## DATA SECTION
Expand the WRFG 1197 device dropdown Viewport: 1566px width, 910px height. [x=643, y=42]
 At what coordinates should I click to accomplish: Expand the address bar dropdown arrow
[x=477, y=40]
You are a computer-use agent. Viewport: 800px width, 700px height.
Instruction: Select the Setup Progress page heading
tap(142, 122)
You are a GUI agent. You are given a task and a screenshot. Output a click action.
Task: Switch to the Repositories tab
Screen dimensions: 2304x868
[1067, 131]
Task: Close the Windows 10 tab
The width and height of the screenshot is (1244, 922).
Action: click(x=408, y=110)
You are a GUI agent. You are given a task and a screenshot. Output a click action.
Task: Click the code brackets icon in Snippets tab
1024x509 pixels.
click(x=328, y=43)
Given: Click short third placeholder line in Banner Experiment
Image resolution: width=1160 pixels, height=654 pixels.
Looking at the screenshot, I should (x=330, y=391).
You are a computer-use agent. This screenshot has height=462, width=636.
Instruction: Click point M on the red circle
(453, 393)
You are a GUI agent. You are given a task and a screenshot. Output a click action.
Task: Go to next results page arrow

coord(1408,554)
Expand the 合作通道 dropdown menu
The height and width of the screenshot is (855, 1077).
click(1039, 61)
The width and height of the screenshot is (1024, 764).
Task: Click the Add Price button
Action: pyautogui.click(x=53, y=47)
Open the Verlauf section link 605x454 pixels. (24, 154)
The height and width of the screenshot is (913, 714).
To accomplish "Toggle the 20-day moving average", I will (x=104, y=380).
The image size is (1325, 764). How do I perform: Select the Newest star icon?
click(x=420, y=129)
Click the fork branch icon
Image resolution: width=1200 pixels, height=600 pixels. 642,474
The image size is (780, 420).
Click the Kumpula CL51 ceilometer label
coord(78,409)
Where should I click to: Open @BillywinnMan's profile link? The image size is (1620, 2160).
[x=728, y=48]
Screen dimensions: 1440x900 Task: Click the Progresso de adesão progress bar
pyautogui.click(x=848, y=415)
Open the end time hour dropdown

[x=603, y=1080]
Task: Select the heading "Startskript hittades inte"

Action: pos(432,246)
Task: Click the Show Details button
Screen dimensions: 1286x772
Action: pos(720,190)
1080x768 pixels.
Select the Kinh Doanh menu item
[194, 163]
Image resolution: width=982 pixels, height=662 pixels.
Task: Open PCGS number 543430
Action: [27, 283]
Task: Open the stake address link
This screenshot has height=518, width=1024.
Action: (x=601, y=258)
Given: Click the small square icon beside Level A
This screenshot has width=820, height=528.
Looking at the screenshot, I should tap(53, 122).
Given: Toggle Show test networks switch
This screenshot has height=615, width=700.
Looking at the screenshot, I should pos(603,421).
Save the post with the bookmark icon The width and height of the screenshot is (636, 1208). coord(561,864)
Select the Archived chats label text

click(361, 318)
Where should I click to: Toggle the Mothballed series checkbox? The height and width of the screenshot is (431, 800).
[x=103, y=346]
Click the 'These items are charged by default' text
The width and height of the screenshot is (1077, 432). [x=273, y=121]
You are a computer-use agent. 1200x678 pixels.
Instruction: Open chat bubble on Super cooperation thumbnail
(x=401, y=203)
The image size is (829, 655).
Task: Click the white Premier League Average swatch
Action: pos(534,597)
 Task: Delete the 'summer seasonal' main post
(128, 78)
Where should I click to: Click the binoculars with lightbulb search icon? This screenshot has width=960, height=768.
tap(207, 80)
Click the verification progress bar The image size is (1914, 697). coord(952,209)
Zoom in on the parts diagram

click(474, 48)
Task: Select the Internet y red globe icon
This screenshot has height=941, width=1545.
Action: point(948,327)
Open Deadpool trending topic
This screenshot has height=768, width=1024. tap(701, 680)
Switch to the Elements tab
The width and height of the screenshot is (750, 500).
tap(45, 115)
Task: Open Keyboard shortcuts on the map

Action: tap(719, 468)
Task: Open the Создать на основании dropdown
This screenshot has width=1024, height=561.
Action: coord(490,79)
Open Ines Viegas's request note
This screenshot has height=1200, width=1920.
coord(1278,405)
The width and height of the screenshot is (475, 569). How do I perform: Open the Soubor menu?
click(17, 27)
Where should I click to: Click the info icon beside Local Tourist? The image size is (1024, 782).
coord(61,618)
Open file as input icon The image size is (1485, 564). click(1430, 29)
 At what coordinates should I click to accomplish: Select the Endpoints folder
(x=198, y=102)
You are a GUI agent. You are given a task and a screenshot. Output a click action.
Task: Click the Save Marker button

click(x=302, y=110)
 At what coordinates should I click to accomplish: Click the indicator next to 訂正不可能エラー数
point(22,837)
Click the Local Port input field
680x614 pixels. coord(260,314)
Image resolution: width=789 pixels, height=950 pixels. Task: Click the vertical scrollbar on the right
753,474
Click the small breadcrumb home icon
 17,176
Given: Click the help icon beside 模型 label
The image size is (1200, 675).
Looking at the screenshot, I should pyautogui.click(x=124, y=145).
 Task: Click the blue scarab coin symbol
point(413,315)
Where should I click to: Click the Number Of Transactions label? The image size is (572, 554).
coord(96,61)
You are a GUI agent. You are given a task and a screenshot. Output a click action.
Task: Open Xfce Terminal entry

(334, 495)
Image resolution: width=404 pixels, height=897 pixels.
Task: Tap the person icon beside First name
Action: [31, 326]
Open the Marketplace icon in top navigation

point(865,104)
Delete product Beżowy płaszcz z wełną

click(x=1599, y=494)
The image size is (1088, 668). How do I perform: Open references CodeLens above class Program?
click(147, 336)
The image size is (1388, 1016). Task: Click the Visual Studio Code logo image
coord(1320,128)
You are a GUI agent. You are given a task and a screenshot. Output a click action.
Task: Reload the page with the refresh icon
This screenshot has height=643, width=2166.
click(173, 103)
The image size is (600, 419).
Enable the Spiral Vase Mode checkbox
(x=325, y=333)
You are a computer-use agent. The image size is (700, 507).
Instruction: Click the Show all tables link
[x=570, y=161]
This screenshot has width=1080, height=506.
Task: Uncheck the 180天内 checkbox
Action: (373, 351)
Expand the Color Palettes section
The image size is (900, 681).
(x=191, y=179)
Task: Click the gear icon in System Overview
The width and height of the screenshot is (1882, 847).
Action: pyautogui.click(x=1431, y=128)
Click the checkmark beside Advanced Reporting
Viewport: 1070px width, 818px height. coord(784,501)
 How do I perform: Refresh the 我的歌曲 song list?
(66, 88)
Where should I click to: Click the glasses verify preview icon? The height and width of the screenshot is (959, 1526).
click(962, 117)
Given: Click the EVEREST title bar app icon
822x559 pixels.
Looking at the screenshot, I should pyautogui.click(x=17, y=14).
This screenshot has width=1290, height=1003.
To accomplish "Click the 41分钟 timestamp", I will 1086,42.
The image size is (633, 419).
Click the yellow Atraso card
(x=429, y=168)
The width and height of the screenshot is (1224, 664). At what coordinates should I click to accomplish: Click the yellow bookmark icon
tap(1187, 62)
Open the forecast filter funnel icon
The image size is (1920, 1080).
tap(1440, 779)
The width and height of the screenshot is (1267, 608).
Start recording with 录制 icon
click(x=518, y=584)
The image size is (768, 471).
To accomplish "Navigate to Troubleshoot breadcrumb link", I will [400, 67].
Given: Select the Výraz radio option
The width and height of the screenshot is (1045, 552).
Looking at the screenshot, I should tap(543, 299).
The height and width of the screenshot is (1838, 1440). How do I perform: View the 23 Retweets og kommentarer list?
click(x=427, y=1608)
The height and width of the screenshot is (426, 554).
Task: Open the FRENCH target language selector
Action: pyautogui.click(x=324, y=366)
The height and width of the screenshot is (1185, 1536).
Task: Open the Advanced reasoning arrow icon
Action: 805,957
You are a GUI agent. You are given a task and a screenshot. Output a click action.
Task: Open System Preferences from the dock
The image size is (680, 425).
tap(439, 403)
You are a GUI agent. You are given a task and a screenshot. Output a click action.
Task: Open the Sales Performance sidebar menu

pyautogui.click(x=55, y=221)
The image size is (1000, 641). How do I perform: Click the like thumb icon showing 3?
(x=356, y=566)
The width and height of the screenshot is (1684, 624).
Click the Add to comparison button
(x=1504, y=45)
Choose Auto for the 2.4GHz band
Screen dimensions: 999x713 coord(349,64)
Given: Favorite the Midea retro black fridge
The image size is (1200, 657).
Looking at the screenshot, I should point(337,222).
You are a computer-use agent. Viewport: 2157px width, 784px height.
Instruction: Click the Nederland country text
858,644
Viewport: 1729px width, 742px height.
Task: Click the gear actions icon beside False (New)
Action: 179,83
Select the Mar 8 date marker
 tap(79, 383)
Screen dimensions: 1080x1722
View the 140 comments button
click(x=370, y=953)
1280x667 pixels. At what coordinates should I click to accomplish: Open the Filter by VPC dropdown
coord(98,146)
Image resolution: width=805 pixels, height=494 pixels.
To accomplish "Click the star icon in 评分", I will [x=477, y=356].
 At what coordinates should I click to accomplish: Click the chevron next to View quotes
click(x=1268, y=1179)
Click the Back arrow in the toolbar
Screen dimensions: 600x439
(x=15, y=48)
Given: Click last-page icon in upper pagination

## EXERCISE
Copy out precisely the lines from the line with "Task: Open the Sales Performance sidebar menu" to the line with "Given: Favorite the Midea retro black fridge" in the material above, including those two lines and omitting all the rest.

## ANSWER SPACE
Task: Open the Sales Performance sidebar menu

pyautogui.click(x=55, y=221)
The image size is (1000, 641). How do I perform: Click the like thumb icon showing 3?
(x=356, y=566)
The width and height of the screenshot is (1684, 624).
Click the Add to comparison button
(x=1504, y=45)
Choose Auto for the 2.4GHz band
Screen dimensions: 999x713 coord(349,64)
Given: Favorite the Midea retro black fridge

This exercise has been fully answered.